Simulation of large‐scale dynamics in the mesosphere and lower thermosphere with the Doppler‐spread parameterization of gravity waves: 1. Implementation and zonal mean climatologies

Abstract

Small‐scale gravity waves (GWs) originating in the lower atmosphere maintain the large‐scale structure and circulation in the mesosphere and lower thermosphere (MLT). At solstice the drag imposed by these waves supports a strong meridional circulation from summer pole to winter pole that acts as a giant “refrigerator” transporting heat from a colder summer mesosphere to a warmer winter mesosphere.

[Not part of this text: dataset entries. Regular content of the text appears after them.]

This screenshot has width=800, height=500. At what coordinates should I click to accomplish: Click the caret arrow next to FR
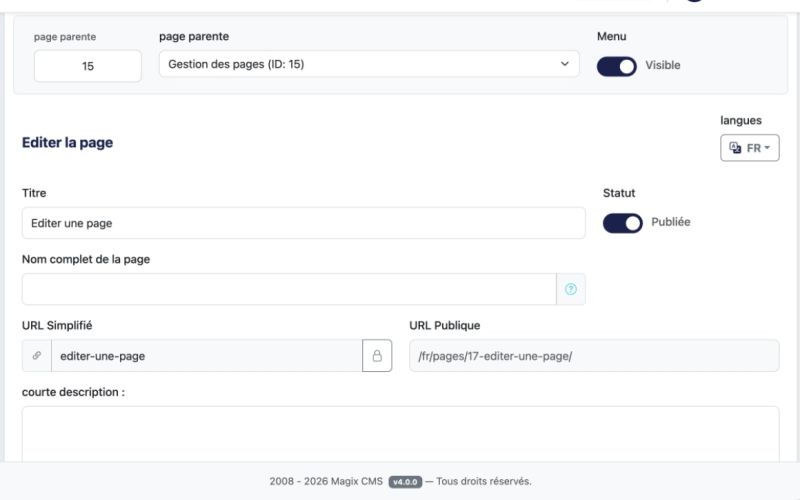766,148
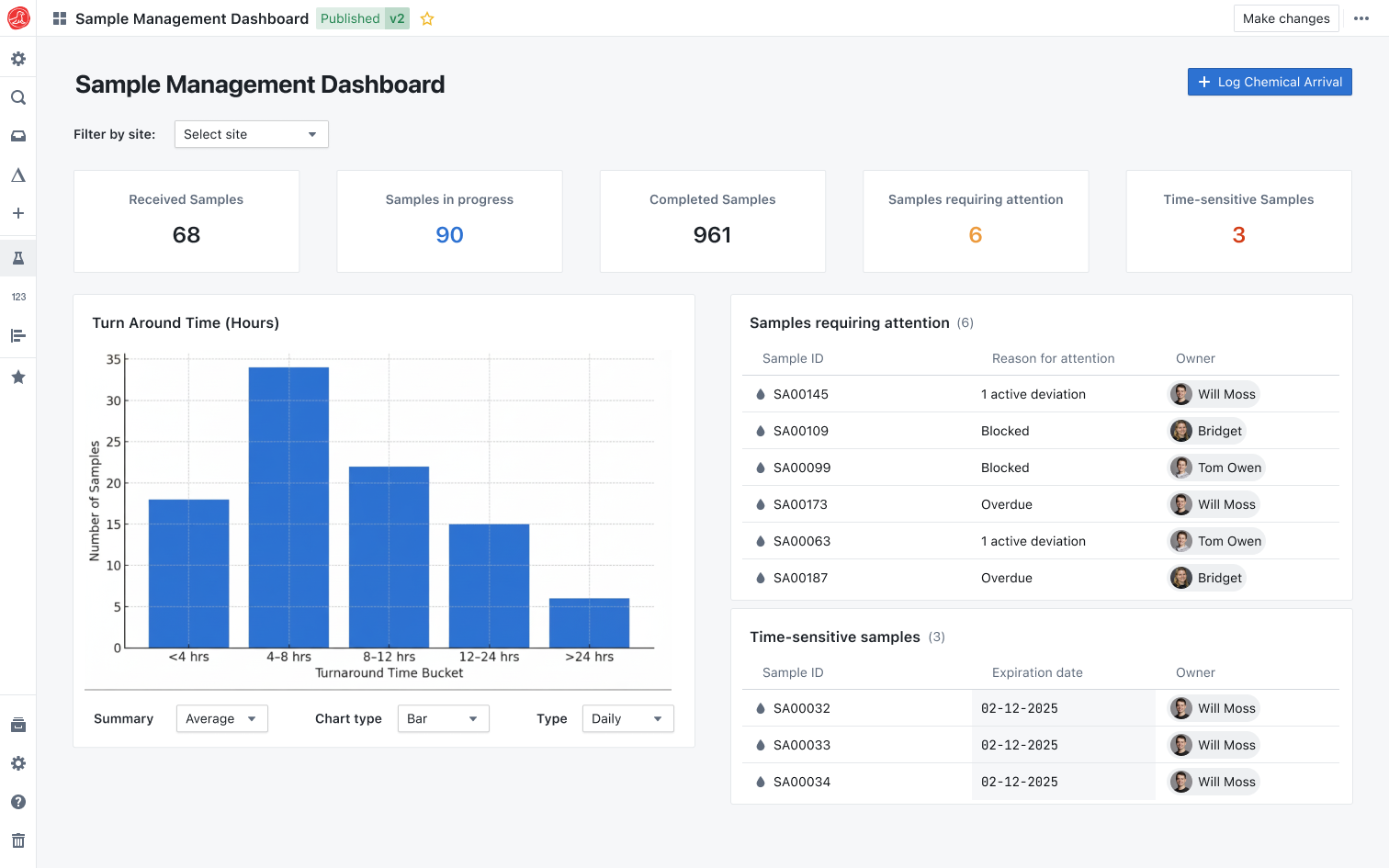Click the Log Chemical Arrival button

pyautogui.click(x=1269, y=82)
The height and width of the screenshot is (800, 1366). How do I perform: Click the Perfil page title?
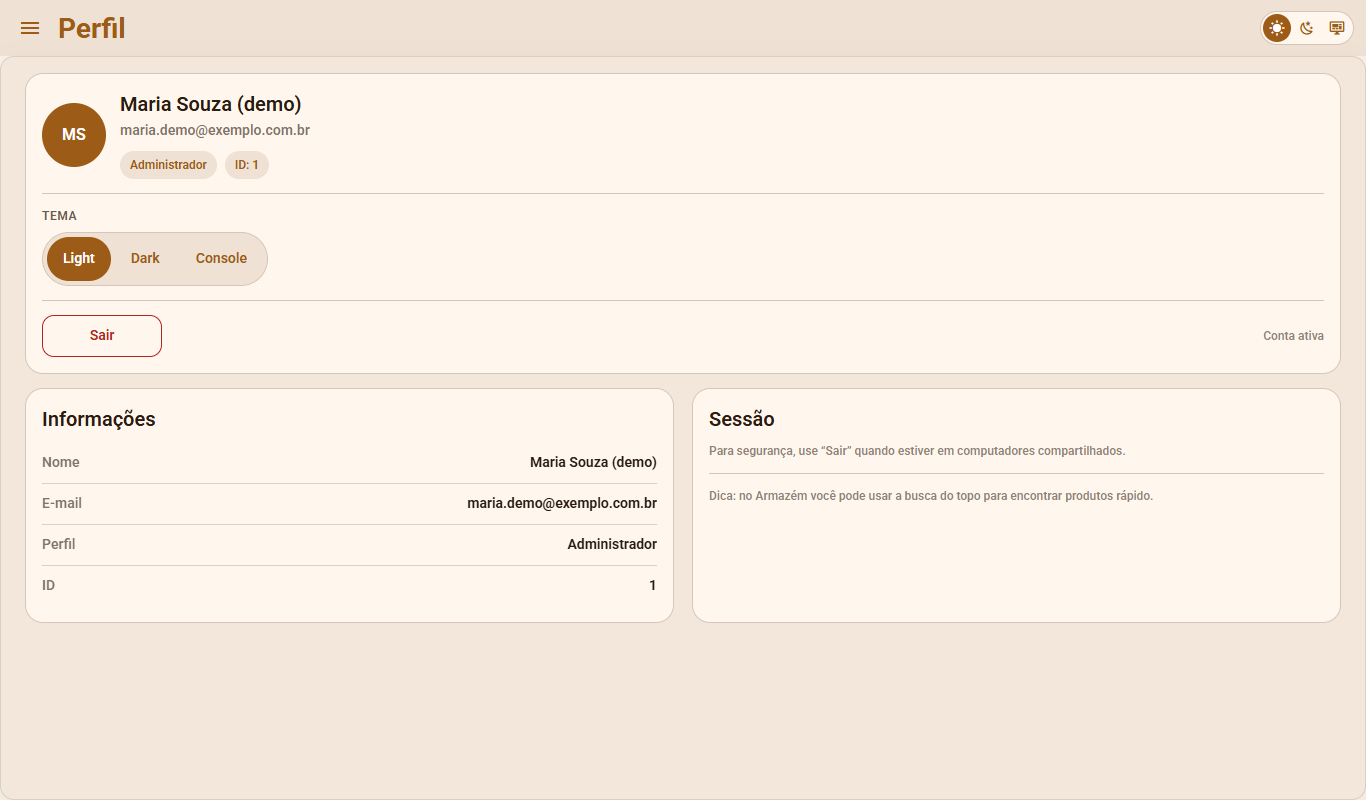pyautogui.click(x=92, y=28)
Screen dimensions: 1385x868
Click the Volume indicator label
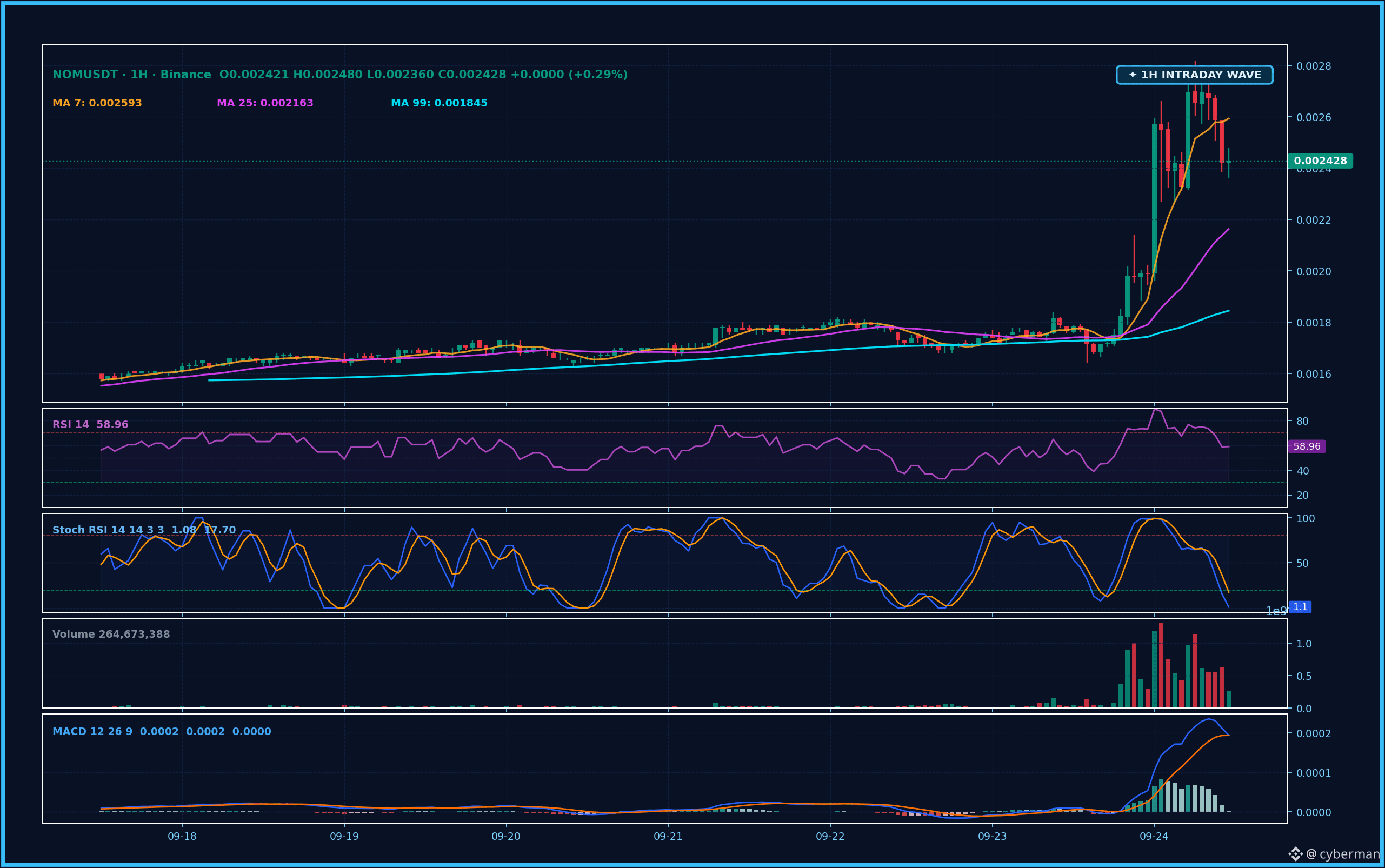tap(111, 634)
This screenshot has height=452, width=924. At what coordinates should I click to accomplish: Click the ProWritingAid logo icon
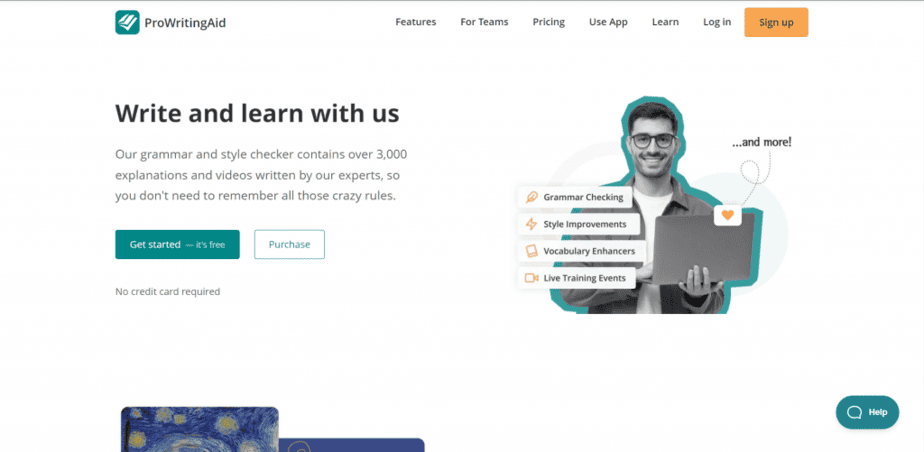tap(127, 22)
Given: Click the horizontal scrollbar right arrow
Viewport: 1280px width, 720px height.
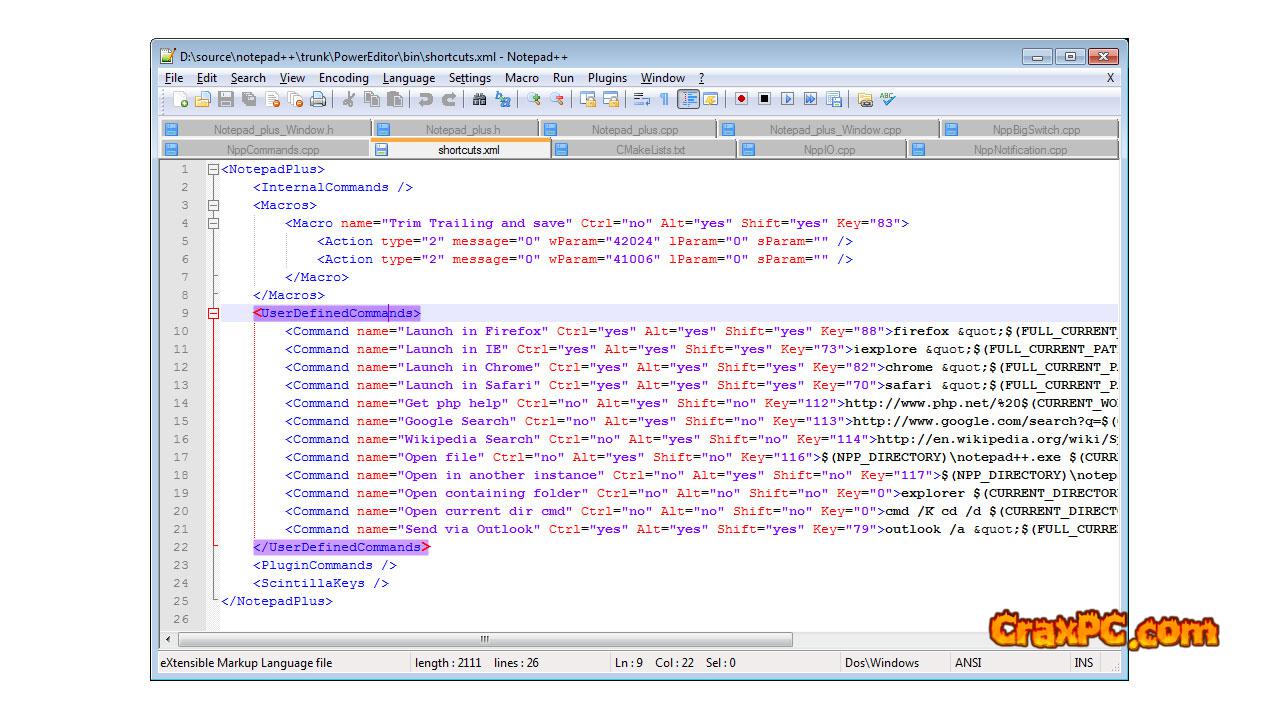Looking at the screenshot, I should tap(1110, 639).
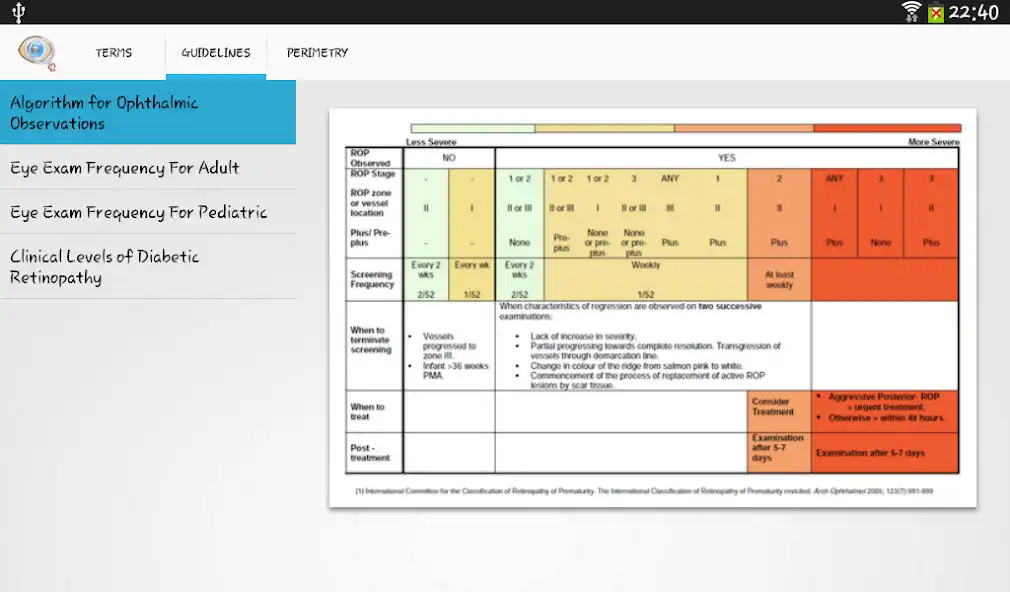Open the USB notification icon
Viewport: 1010px width, 592px height.
coord(19,12)
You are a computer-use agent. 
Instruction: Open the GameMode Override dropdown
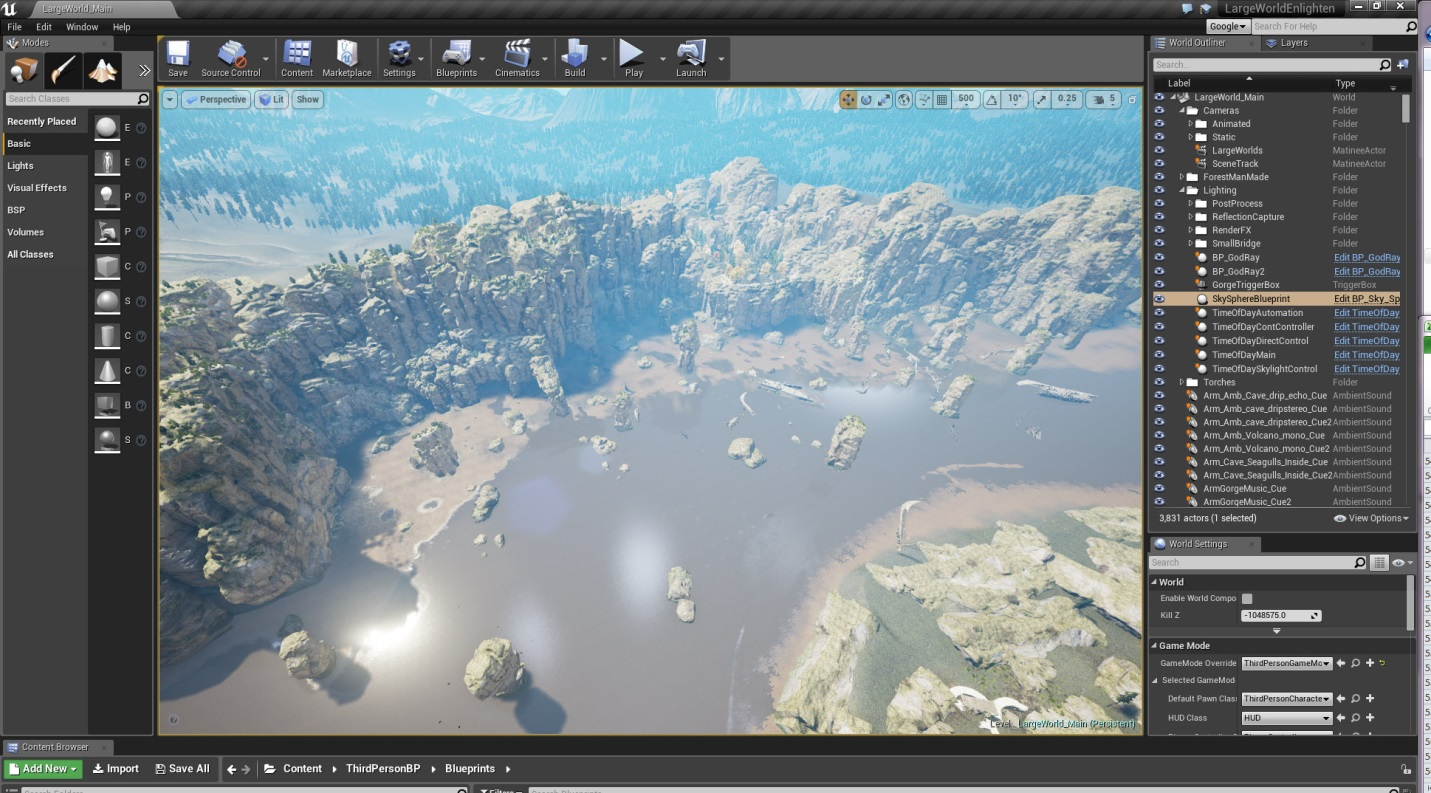pos(1286,663)
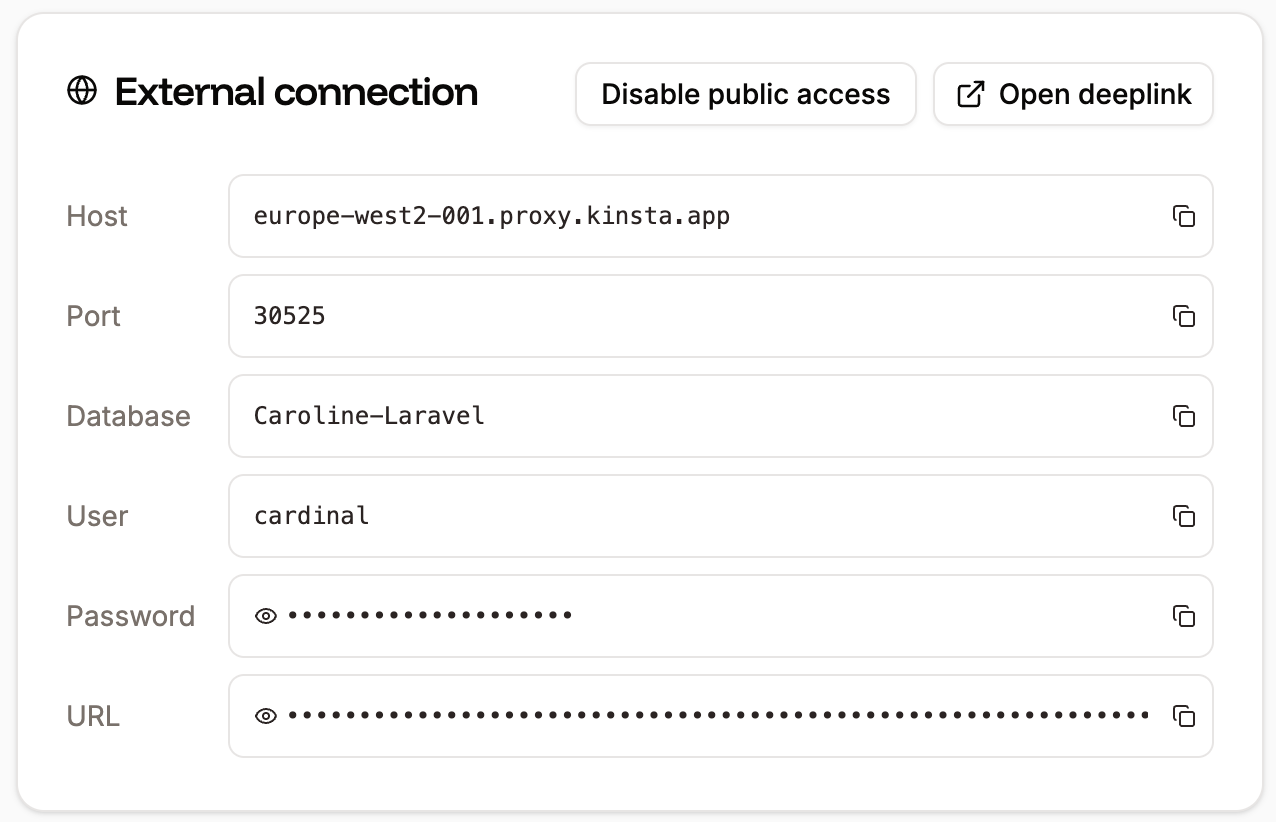The image size is (1276, 822).
Task: Copy the connection URL
Action: 1184,716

The Doppler‐spread parameterization (DSP) of gravity waves developed by C. O. Hines has been implemented into the Spectral Mesosphere/Lower Thermosphere Model. Simulations for solstice and equinox conditions compare favorably with empirical models and observations. A particularly good agreement for both seasons is found with recent in situ observations of polar mesospheric temperatures. The thermal structure at high latitudes, especially at solstice, is almost entirely driven by the GW momentum deposition in the MLT. The DSP appears to provide a very realistic distribution of the GW drag imposed on the large‐scale circulation. A modification is suggested for the calculation of GW energy deposition rate that appears to be more consistent with the physics of Doppler spreading. The simulations exhibit strong seasonal variations in the energy deposition rates with a summer maximum of ∼200 mW kg−1 at middle and high latitudes in the upper mesosphere in very good agreement with recent in situ estimates.